A History of Loneliness
Odran Yates narrates the story of his life in Ireland. As a young boy in the early 1960s through to the present day in a series of non-chronological chapters, Odran’s story represents the movements that have changed Ireland’s society so profoundly. It is a sobering and ultimately pessimistic story. Odran is a Roman Catholic priest, having been pushed towards the “calling” by his mother, who became obsessively religious following a deeply traumatic family incident when Odran was a young child. Having served some of his training in Rome, and then the Vatican, Odran finds a comfortable niche as a teacher to a boy’s school in Dublin. But his life is changed when he is moved to a parish, to fill a gap left by the abrupt departure of his seminary room-mate and best friend Tom Cardle. It is the reasons for Cardle’s departure that causes the unravelling of much that Father Yates believes in.

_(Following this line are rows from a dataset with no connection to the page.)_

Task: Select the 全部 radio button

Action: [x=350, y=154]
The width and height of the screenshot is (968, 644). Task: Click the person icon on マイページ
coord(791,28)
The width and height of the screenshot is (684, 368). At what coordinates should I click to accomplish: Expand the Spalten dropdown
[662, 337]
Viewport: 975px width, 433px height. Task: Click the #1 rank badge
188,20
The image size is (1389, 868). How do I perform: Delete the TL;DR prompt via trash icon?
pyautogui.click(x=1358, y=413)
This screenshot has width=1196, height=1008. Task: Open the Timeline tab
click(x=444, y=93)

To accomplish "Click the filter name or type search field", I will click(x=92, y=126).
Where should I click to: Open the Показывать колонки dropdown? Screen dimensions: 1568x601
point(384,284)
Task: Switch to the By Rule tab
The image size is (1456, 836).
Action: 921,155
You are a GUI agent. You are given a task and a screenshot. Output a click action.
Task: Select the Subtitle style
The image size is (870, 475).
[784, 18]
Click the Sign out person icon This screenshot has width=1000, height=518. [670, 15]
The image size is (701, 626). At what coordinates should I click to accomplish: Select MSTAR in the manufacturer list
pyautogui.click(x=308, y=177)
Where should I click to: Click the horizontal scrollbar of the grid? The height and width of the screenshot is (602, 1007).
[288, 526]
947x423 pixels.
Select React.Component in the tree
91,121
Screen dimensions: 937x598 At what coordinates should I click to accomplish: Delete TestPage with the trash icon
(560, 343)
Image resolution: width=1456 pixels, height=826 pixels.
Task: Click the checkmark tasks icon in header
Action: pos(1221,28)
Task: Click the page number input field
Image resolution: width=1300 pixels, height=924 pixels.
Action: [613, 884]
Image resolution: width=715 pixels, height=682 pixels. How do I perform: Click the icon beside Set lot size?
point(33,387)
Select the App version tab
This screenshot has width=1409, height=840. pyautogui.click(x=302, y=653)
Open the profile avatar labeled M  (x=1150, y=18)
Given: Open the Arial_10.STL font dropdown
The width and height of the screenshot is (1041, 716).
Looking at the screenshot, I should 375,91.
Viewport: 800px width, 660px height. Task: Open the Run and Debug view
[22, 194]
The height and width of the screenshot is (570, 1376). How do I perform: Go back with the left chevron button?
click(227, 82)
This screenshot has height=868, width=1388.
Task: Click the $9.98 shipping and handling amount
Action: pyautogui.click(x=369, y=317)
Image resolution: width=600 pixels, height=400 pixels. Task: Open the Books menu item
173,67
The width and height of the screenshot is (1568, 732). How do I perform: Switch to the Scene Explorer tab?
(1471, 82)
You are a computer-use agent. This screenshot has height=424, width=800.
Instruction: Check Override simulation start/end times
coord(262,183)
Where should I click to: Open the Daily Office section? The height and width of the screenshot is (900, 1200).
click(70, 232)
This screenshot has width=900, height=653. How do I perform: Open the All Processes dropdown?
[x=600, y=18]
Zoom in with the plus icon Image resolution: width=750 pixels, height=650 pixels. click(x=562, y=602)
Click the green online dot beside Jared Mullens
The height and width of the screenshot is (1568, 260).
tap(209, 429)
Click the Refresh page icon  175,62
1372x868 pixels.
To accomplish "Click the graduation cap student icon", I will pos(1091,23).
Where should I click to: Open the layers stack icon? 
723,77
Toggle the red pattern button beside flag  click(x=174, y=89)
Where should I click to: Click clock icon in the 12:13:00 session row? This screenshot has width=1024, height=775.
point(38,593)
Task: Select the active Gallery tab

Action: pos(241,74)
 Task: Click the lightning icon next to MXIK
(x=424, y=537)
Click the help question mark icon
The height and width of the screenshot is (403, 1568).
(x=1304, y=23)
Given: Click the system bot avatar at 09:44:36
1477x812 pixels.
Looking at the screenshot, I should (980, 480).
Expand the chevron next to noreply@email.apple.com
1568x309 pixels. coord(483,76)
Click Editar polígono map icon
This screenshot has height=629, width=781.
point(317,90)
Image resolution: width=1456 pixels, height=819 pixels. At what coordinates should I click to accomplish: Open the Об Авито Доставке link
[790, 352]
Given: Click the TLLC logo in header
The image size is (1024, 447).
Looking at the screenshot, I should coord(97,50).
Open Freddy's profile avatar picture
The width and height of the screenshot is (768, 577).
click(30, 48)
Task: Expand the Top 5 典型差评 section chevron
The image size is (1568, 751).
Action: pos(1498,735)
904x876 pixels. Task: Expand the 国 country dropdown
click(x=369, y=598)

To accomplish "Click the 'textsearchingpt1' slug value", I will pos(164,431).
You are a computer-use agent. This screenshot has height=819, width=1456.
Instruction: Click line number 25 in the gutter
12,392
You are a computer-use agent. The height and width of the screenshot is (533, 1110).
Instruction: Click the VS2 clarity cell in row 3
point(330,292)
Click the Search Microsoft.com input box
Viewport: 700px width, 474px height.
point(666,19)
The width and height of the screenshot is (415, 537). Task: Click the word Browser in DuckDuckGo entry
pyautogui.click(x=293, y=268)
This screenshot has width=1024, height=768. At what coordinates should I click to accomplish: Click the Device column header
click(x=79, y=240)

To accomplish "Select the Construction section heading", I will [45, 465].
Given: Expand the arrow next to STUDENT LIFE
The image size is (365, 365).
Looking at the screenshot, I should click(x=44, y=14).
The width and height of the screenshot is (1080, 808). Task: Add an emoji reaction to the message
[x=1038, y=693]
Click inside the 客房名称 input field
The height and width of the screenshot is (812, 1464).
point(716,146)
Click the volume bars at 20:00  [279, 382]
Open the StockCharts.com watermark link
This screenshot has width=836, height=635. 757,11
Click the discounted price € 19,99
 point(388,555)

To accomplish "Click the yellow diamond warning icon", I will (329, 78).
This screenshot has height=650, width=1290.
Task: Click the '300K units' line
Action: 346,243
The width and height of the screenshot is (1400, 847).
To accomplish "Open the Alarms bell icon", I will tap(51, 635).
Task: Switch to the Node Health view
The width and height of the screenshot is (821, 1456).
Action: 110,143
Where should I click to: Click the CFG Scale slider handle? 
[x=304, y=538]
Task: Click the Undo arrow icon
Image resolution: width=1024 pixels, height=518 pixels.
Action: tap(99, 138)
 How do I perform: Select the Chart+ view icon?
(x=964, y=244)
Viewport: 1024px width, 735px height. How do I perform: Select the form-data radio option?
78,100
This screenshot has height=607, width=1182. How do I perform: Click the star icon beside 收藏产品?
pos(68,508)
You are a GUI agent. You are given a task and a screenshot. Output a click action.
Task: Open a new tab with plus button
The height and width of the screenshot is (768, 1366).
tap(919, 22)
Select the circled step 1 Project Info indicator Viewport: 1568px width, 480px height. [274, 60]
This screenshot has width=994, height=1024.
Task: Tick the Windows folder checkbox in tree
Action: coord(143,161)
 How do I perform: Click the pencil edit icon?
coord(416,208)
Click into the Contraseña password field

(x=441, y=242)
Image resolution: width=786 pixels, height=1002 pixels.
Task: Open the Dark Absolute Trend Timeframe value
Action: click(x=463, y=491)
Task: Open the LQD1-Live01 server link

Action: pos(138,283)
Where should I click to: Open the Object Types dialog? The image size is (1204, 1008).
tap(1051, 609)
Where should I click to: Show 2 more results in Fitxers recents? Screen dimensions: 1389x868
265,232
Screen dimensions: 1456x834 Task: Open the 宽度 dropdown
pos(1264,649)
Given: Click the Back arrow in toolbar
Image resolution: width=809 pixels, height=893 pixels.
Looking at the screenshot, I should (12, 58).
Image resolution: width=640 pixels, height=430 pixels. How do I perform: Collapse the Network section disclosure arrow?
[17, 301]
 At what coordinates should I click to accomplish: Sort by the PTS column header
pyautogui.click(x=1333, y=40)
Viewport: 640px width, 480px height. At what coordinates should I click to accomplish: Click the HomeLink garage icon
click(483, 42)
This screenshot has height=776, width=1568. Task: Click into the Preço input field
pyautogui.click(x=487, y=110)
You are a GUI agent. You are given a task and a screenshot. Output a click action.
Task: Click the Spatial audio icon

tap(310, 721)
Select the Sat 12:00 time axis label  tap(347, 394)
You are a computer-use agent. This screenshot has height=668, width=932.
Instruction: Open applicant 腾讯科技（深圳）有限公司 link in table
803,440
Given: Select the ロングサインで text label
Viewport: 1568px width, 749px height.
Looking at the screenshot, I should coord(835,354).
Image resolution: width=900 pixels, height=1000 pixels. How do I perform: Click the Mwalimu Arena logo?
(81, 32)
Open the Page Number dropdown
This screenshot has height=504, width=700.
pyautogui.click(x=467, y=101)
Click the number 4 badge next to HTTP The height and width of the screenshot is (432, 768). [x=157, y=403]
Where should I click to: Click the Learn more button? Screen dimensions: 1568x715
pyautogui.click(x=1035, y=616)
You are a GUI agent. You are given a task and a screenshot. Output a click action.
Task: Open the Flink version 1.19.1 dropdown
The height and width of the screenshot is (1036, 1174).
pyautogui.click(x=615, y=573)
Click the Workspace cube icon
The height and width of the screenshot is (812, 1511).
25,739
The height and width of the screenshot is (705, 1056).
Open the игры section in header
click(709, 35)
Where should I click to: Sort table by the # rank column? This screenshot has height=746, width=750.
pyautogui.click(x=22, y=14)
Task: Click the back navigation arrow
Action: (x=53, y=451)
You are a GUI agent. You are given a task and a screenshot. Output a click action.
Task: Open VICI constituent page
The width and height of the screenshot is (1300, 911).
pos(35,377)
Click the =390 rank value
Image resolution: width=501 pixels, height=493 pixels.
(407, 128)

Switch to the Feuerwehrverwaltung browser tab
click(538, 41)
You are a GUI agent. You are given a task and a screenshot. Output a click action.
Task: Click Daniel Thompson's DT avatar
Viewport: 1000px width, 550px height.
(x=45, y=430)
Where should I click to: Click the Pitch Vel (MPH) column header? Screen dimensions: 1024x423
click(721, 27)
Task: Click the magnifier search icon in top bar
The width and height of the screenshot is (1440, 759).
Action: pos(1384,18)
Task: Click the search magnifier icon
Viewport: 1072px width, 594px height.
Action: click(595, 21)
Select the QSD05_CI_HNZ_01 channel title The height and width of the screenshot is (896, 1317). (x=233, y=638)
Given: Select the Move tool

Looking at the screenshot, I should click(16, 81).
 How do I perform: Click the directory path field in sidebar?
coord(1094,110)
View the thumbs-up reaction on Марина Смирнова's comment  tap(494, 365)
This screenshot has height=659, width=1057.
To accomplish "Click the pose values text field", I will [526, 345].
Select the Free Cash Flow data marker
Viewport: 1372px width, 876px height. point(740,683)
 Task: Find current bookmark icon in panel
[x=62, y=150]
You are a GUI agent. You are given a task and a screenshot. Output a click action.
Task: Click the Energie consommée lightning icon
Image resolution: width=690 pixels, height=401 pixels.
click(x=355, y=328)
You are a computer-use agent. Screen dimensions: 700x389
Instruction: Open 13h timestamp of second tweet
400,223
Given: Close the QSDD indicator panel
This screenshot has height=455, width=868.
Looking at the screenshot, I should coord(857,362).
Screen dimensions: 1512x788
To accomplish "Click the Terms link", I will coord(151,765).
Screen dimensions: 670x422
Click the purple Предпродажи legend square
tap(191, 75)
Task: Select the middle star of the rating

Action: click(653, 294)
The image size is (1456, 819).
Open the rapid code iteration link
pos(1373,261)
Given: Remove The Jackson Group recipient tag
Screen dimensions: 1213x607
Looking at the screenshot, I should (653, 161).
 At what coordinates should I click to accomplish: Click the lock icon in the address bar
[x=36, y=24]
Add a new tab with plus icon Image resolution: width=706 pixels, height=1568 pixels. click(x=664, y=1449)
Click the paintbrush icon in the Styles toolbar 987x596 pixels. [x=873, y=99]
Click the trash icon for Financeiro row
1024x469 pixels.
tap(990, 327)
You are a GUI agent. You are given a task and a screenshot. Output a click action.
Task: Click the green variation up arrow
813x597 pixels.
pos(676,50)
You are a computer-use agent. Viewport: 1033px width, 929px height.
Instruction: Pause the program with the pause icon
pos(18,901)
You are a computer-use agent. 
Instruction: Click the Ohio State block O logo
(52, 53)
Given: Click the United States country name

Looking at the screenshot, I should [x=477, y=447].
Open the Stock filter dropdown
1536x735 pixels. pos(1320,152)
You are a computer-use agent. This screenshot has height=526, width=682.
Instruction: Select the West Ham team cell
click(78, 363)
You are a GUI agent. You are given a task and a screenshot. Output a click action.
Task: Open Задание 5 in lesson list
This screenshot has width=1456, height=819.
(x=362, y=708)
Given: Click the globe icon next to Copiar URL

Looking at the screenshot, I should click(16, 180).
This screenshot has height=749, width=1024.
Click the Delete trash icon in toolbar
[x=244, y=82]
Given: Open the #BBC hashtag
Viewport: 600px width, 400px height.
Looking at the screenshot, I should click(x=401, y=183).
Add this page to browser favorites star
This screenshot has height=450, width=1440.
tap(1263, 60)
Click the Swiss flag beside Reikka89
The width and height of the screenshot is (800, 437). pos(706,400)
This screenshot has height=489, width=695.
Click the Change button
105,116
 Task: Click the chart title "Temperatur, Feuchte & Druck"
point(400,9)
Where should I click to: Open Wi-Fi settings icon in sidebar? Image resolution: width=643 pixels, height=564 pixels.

The reader very soon guesses what is behind Tom Cardle’s removal as well as an incident involving Odran’s nephew Aidan. Odran finally accepts that he has to address the lack of engagement he has with the world and the sexual scandals that are engulfing the Church in Ireland, in which he has been unwittingly drawn. Odran is naïve and rather likeable, but also somewhat to blame as deep at the back of his mind he was aware of what was going on but did nothing to raise awareness of the scandal.
There are a couple of possible historical errors, but this is a moving and rather shocking novel and, as ever with John Boyne’s fiction, wonderfully well written.